***** The records
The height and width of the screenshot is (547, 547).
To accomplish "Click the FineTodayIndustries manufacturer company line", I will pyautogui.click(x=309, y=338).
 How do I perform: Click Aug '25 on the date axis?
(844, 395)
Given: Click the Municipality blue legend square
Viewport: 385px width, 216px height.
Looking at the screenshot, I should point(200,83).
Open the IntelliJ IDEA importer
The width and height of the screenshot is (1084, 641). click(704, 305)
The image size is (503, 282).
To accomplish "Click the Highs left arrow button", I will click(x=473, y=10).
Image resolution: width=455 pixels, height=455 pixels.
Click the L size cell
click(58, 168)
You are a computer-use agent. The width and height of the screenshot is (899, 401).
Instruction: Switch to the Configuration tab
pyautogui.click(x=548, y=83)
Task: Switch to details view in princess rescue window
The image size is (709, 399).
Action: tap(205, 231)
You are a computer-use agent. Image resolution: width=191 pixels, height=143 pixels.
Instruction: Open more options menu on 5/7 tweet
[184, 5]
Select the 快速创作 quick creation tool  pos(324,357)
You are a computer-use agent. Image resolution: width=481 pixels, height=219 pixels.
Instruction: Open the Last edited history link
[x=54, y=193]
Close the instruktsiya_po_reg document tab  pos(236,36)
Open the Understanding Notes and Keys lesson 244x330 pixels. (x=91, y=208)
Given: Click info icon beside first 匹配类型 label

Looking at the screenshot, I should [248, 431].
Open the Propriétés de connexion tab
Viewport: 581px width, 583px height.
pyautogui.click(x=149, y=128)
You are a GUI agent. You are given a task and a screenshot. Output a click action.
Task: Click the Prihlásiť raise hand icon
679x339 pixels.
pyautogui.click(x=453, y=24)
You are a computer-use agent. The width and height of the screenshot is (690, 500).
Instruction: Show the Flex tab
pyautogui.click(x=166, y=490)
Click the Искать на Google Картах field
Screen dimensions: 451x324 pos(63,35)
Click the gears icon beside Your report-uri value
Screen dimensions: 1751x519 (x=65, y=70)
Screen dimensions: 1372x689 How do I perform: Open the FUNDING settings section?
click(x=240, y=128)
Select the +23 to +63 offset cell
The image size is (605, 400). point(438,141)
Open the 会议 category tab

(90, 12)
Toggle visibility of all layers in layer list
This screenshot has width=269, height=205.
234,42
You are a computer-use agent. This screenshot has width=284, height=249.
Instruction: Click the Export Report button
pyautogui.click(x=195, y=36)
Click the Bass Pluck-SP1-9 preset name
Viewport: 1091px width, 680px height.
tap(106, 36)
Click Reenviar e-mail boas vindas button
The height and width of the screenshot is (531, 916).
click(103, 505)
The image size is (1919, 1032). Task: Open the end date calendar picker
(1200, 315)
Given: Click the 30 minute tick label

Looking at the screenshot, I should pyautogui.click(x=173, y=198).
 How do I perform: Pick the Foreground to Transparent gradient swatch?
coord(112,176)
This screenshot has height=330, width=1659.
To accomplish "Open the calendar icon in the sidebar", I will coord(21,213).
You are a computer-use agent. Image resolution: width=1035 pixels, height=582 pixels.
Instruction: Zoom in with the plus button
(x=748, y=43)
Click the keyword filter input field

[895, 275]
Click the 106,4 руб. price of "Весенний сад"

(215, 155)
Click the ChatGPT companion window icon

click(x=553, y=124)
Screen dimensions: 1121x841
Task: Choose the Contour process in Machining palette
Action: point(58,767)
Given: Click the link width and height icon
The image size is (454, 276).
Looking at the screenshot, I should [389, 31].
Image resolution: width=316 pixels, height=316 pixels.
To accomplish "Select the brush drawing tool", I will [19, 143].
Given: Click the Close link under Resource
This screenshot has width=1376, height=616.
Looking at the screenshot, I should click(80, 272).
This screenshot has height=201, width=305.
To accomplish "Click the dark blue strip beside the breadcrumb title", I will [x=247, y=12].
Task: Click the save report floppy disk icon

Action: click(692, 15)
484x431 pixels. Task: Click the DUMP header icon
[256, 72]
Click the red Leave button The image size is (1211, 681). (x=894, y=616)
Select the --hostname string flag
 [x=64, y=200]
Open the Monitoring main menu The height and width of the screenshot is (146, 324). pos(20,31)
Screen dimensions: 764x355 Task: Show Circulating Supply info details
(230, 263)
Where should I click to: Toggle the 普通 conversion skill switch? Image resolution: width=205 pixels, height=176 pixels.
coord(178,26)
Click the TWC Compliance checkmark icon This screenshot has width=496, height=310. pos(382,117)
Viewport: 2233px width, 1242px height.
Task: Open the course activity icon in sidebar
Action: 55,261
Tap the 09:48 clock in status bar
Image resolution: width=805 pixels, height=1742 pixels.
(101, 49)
**********
Short problem – Update all the records above by changing each "computer-use agent" to "screen assistant" and leaving everything else untouched.

Expected output –
The height and width of the screenshot is (547, 547).
To accomplish "Click the FineTodayIndustries manufacturer company line", I will pyautogui.click(x=309, y=338).
 How do I perform: Click Aug '25 on the date axis?
(844, 395)
Given: Click the Municipality blue legend square
Viewport: 385px width, 216px height.
Looking at the screenshot, I should point(200,83).
Open the IntelliJ IDEA importer
The width and height of the screenshot is (1084, 641). click(704, 305)
The image size is (503, 282).
To accomplish "Click the Highs left arrow button", I will click(x=473, y=10).
Image resolution: width=455 pixels, height=455 pixels.
Click the L size cell
click(58, 168)
You are a screen assistant. The width and height of the screenshot is (899, 401).
Instruction: Switch to the Configuration tab
pyautogui.click(x=548, y=83)
Task: Switch to details view in princess rescue window
The image size is (709, 399).
Action: tap(205, 231)
You are a screen assistant. Image resolution: width=191 pixels, height=143 pixels.
Instruction: Open more options menu on 5/7 tweet
[184, 5]
Select the 快速创作 quick creation tool  pos(324,357)
You are a screen assistant. Image resolution: width=481 pixels, height=219 pixels.
Instruction: Open the Last edited history link
[x=54, y=193]
Close the instruktsiya_po_reg document tab  pos(236,36)
Open the Understanding Notes and Keys lesson 244x330 pixels. (x=91, y=208)
Given: Click info icon beside first 匹配类型 label

Looking at the screenshot, I should [248, 431].
Open the Propriétés de connexion tab
Viewport: 581px width, 583px height.
pyautogui.click(x=149, y=128)
You are a GUI agent. You are given a task and a screenshot. Output a click action.
Task: Click the Prihlásiť raise hand icon
679x339 pixels.
pyautogui.click(x=453, y=24)
You are a screen assistant. The width and height of the screenshot is (690, 500).
Instruction: Show the Flex tab
pyautogui.click(x=166, y=490)
Click the Искать на Google Картах field
Screen dimensions: 451x324 pos(63,35)
Click the gears icon beside Your report-uri value
Screen dimensions: 1751x519 (x=65, y=70)
Screen dimensions: 1372x689 How do I perform: Open the FUNDING settings section?
click(x=240, y=128)
Select the +23 to +63 offset cell
The image size is (605, 400). point(438,141)
Open the 会议 category tab

(90, 12)
Toggle visibility of all layers in layer list
This screenshot has width=269, height=205.
234,42
You are a screen assistant. This screenshot has width=284, height=249.
Instruction: Click the Export Report button
pyautogui.click(x=195, y=36)
Click the Bass Pluck-SP1-9 preset name
Viewport: 1091px width, 680px height.
tap(106, 36)
Click Reenviar e-mail boas vindas button
The height and width of the screenshot is (531, 916).
click(103, 505)
The image size is (1919, 1032). Task: Open the end date calendar picker
(1200, 315)
Given: Click the 30 minute tick label

Looking at the screenshot, I should pyautogui.click(x=173, y=198).
 How do I perform: Pick the Foreground to Transparent gradient swatch?
coord(112,176)
This screenshot has height=330, width=1659.
To accomplish "Open the calendar icon in the sidebar", I will coord(21,213).
You are a screen assistant. Image resolution: width=1035 pixels, height=582 pixels.
Instruction: Zoom in with the plus button
(x=748, y=43)
Click the keyword filter input field

[895, 275]
Click the 106,4 руб. price of "Весенний сад"

(215, 155)
Click the ChatGPT companion window icon

click(x=553, y=124)
Screen dimensions: 1121x841
Task: Choose the Contour process in Machining palette
Action: point(58,767)
Given: Click the link width and height icon
The image size is (454, 276).
Looking at the screenshot, I should [389, 31].
Image resolution: width=316 pixels, height=316 pixels.
To accomplish "Select the brush drawing tool", I will [19, 143].
Given: Click the Close link under Resource
This screenshot has width=1376, height=616.
Looking at the screenshot, I should click(80, 272).
This screenshot has height=201, width=305.
To accomplish "Click the dark blue strip beside the breadcrumb title", I will [x=247, y=12].
Task: Click the save report floppy disk icon

Action: click(692, 15)
484x431 pixels. Task: Click the DUMP header icon
[256, 72]
Click the red Leave button The image size is (1211, 681). (x=894, y=616)
Select the --hostname string flag
 [x=64, y=200]
Open the Monitoring main menu The height and width of the screenshot is (146, 324). pos(20,31)
Screen dimensions: 764x355 Task: Show Circulating Supply info details
(230, 263)
Where should I click to: Toggle the 普通 conversion skill switch? Image resolution: width=205 pixels, height=176 pixels.
coord(178,26)
Click the TWC Compliance checkmark icon This screenshot has width=496, height=310. pos(382,117)
Viewport: 2233px width, 1242px height.
Task: Open the course activity icon in sidebar
Action: 55,261
Tap the 09:48 clock in status bar
Image resolution: width=805 pixels, height=1742 pixels.
(101, 49)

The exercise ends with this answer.